Speakers at Saturday’s conference will outline the case against the new nuclear power plants, highlight the financial and operational risks associated with the respective reactor designs, and outline the prospects for a renewable energy future for Wales.
Nuclear Free Local Authorities Secretary Richard Outram who will be the opening speaker at the conference, said: “The NFLA is delighted and proud to be part of this important conference, and it is only fitting that it be held in Caernarfon, symbolically the most Welsh-speaking part of Wales, to co-ordinate the nation’s opposition to English plans to impose new nuclear power plants on Wales.
“Our message from this conference will be simple – nuclear is not wanted or needed by Wales.
“Nuclear is too costly, too slow, and too fraught with financial uncertainties and operational risks to be an energy option for Wales, and it is simply illogical when Wales is blessed in abundance with natural resources, wind, sun, waves and rivers, from which the nation’s energy needs can be met more cheaply, more quickly, with the creation of many more jobs, and without the toxic legacy of nuclear waste.”
Activists and Councillors from across Wales have been invited to the conference which is also open to the public.
Contributions will be translated into English and Welsh.

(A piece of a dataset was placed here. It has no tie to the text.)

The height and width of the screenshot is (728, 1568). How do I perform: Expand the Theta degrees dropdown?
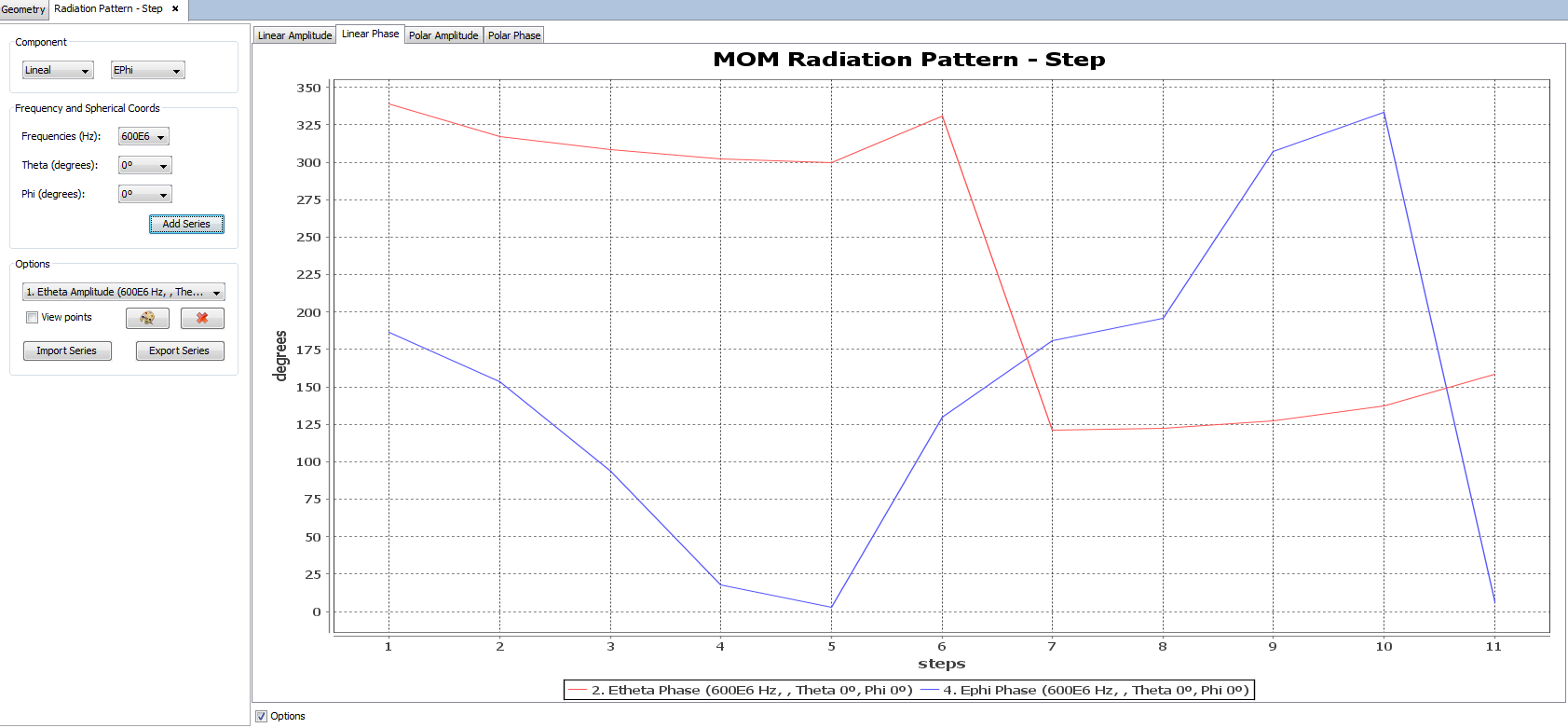coord(144,166)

It will also be webcast.
The conference will end with a symbolic signing of the Caernarfon Declaration outlining the strength of feeling against nuclear and the aspiration for a renewable future for Wales.

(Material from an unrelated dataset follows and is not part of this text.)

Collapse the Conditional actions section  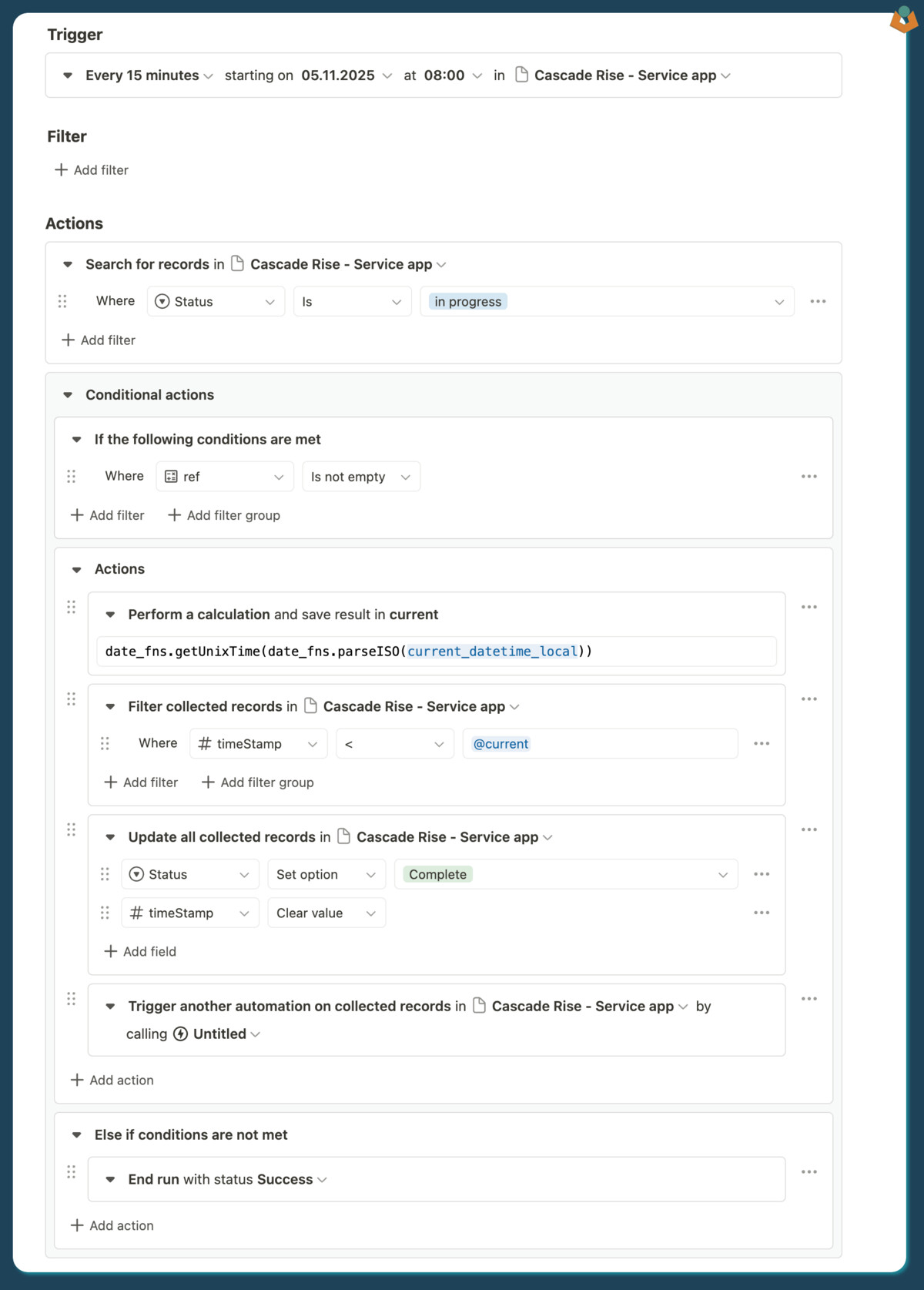click(68, 395)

Wales has been the focus of a number of potential nuclear projects since the UK Government committed to building a series of new power plants in its new energy strategy published in April.
In June a development company backed by the Welsh Government announced it was embarking on a programme to bring small modular reactor (SMR) technology to the site of the decommissioned nuclear power plant at Trawsfynydd.
Cwmni Egino, which is wholly owned by the Welsh Government, said it was working together with the landowner, the Nuclear Decommissioning Authority (NDA), on proposals for the siting of a new nuclear development, with a target date for construction to start in 2027.
The UK Government has also backed plans for a new nuclear power plant on Anglesey.
Two American companies, Westinghouse and Bechtel, are involved in developing the scheme which could see two reactors constructed on the site of the decommissioned Wylfa Newydd site.
Earlier this month it was also confirmed that Deeside had been shortlisted as a potential location for the first factory in the UK to build a fleet of small modular nuclear reactors.
The Rolls-Royce-led consortium developing the new technology confirmed a list of six locations for the factory, which also included Richmond in North Yorkshire, along with Sunderland, Ferrybridge in West Yorkshire, Stallingborough, Lincolnshire, and Carlisle.
The winning bid has been promised investment of up to £200m and the creation of up to 200 jobs.